Although quadrupeds also have dangling testicles, theirs are protected by powerful hind legs. Eureka sapiens might have seen the balls migrate into the belly, like the ovaries. To cool them, air-intake vents around the belly button, like those on the hoods of sports cars, might have evolved. The Eureka sapiens female pelvis might be able to spread apart, like the jaws of snakes. We actually have the rudiments of this ability: The hormone progesterone may sometimes cause a woman's pubic bones to separate a little bit just before childbirth. Eureka sapiens babies would remain in the womb for at least a full year and would be born with more robust digestive tracts, so they wouldn't need to cry so much. Colic is at least as hard to explain as an advantageous adaptation as vulnerable testes are.
It's a triumph of morality and compassion that Eureka sapiens is not to be. Had birthing technology not intervened, natural selection would have worked out many of our kinks, but only in a most cruel process. Whatever is genetically determined about you, including the color of your eyes and aspects of your personality, is precisely what was left over after all your failed would-be ancestors were either eaten by other organisms (whether large like a lion or microscopic like a virus) or for some reason died heartbroken, unable to reproduce. You are the descendant of the descendant of the descendant of what was left bleeding but alive on the sidelines after evolution's violent filter swept over deep time.

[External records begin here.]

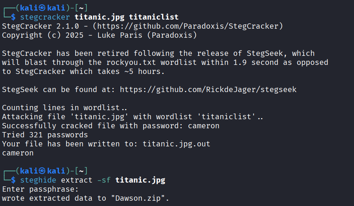Click the dollar sign of second prompt
Image resolution: width=354 pixels, height=206 pixels.
click(x=13, y=180)
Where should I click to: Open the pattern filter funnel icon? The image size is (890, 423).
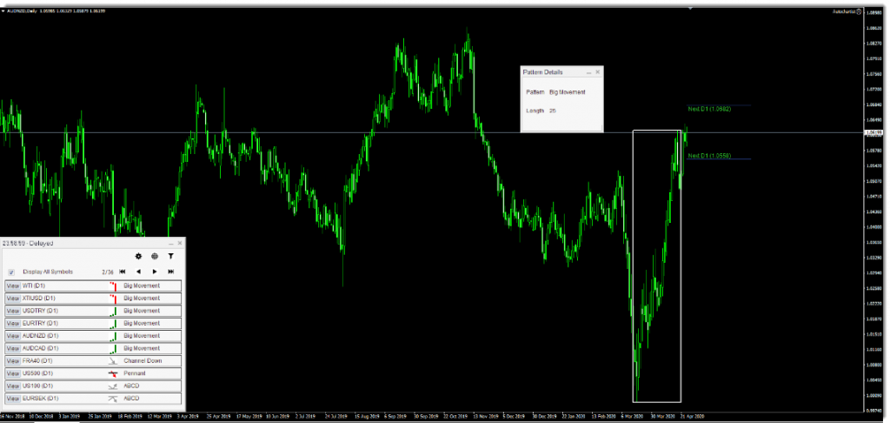coord(171,257)
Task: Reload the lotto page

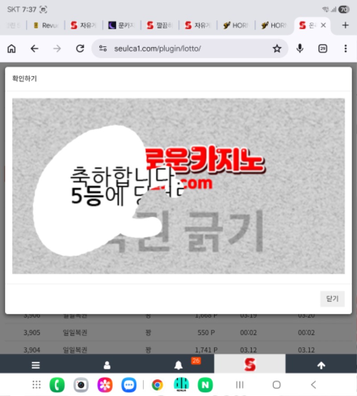Action: [x=80, y=49]
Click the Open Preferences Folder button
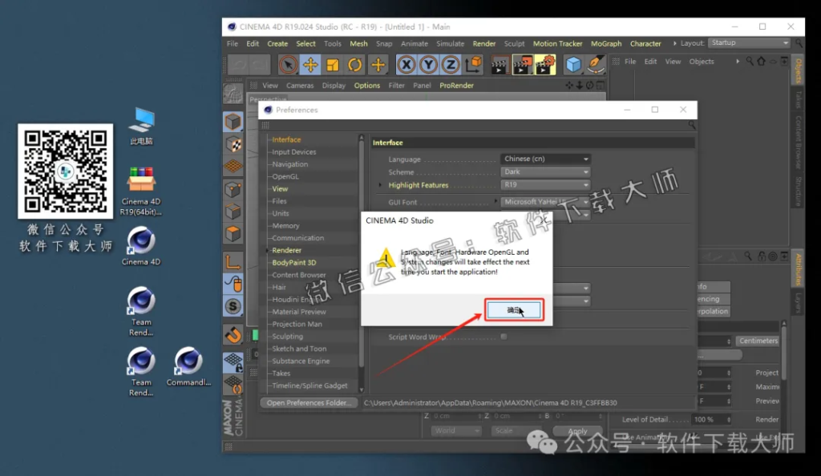This screenshot has height=476, width=821. point(308,402)
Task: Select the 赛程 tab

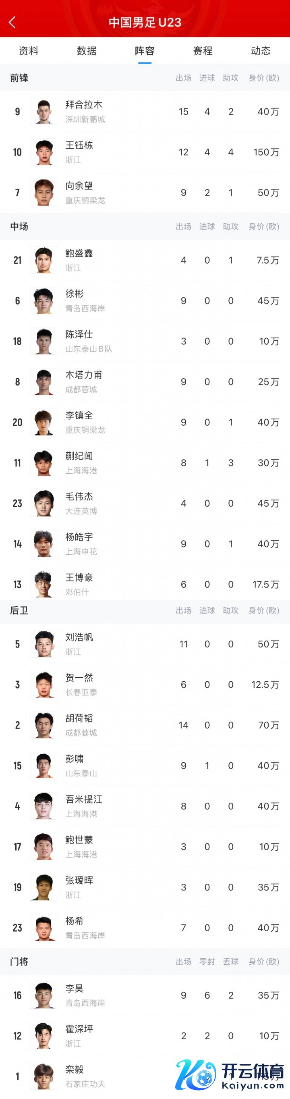Action: coord(203,51)
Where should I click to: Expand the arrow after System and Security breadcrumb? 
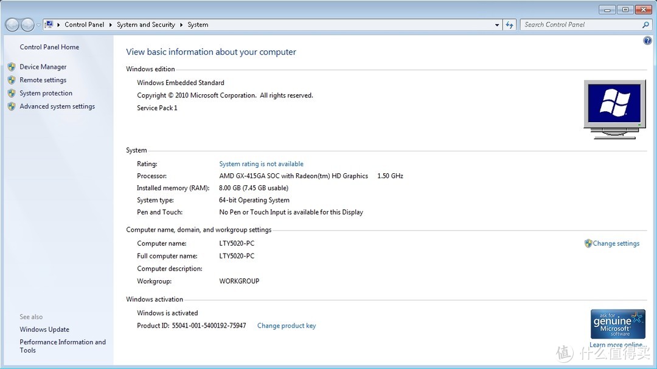click(181, 25)
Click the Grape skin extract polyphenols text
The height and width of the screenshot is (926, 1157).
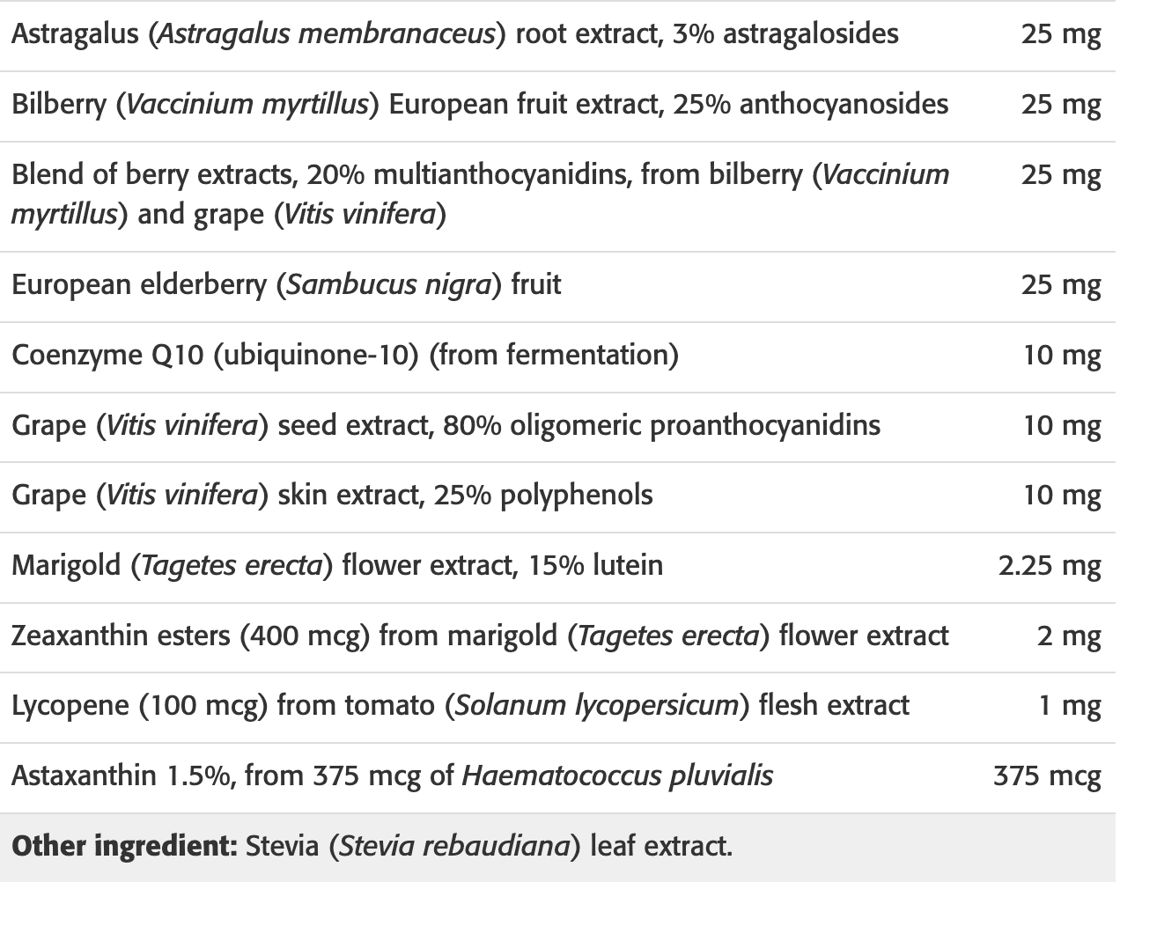click(x=332, y=496)
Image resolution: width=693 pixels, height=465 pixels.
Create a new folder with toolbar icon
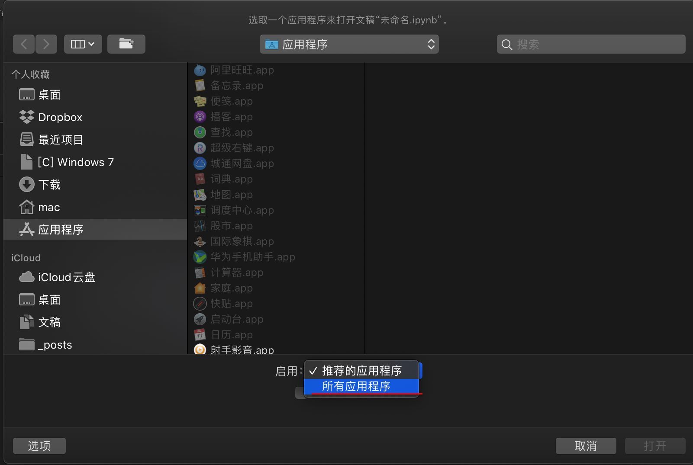pos(126,44)
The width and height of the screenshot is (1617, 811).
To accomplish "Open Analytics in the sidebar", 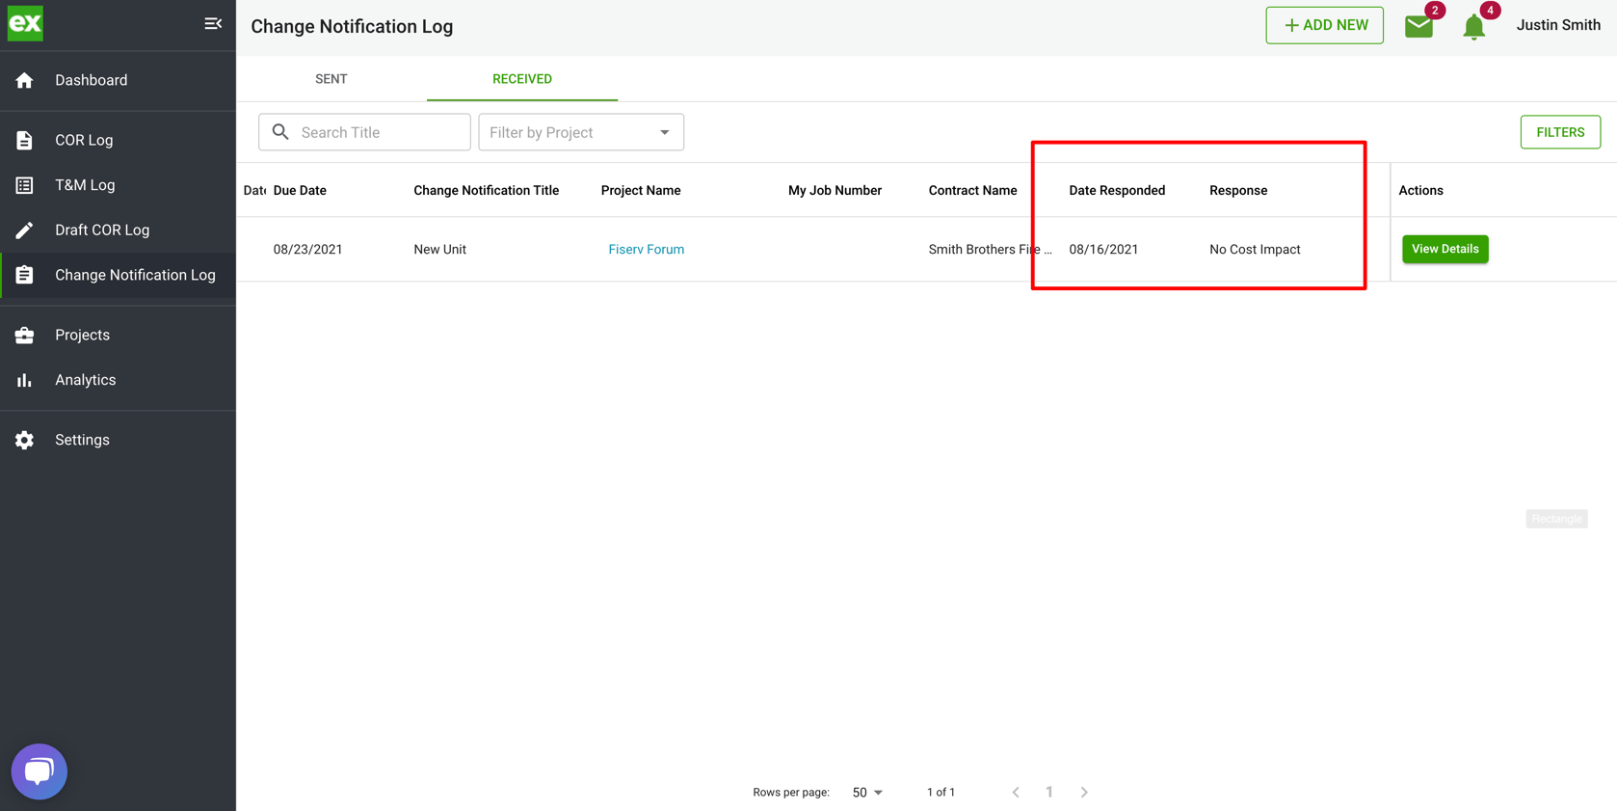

Some species, like the impressive cockroach, have gone so long unchanged that we tend to think of them as genetic masterpieces, as judged by the ultimate critic: unwavering stability in the context of evolution. But nothing in biology is permanent or perfect. All biological designs are to a greater or lesser degree in transition.
Humans are unusual, though, in that we have more or less stabilized ourselves at what would normally be a transitional, problematic stage—"more or less" because, while technology lets us minimize many of the old evolutionary selection pressures, it also introduces new ones; for instance, we are right now breeding ourselves to be tolerant of chemical pollutants. That said, the fallacy that our design is perfect has recently been matched by an equally fallacious mirror-image notion: that flaws in our genetic heritage are absolutely bad and must be completely discarded.
In vitro fertilization is giving prospective parents the ability to decide which embryos to implant and which to discard. As is often noted these days, we are sliding down the slippery slope toward designer babies. In recent months parents-to-be in England made news by requesting to discard embryos merely because they carried dormant genes—ones that could potentially contribute to disease in the grandchildren, but only if, as adults, those embryos eventually chose mates with the same recessive genes.
The problem with this approach is that it assumes there's no good reason for a feared gene to be present. Just as imagining that our genetic legacy must be perfect misleads people into trying "natural" childbirth, so others are led astray by the notion that an incontestable set of "bad" genes must be discarded because nature screwed up.
I return to the image of the leaping athlete: Although the leap wasn't completed, the trajectory wasn't random and the intermediate pose wasn't meaningless. Just because our genetic evolution was thrown for a loop by the sudden appearance of technologies like midwifery, that doesn't mean that our seemingly damaging genes are always entirely without benefit. Stella Man, a researcher from Queen Mary, University of London, recently discovered that Cx26, a gene associated with deafness, also plays a role in helping wounds heal. It's even possible that "harmful" genes might have some slight coloring effect on qualities like intelligence or character.
We humans are incomplete creations, lacking the enduring evolutionary refinement of the cockroach. In an earlier column (June 2006), I explained that it's impossible to know for sure what a big software program will do in advance. In the same way, it is impossible to predict the precise value of a gene. We'll never know the full implications of our genes because it would be too cruel to perform the evolutionary experiments that would provide the knowledge.
There are certainly some genes that are indefensible. The one for Huntington's disease—a purely genetic disorder that is both deadly and untreatable—is an example of what we can safely call a mistaken gene to which we should owe no allegiance.
But there is also value in assuming that inconvenient but survivable genes might be there for a reason. It is rational to give them the benefit of the doubt, or at least to encourage a culture of diversity among parents of the future, who will be able to reject genes, so that we don't reduce our own biodiversity based on partial knowledge.
It would be easier to coast to extremes, striving either for an imaginary natural perfection or a fallacious artificial one that wipes out all the genes we fear. Instead, we must chart an approximate middle course, in keeping with the intermediate state in which we froze our genetic identity.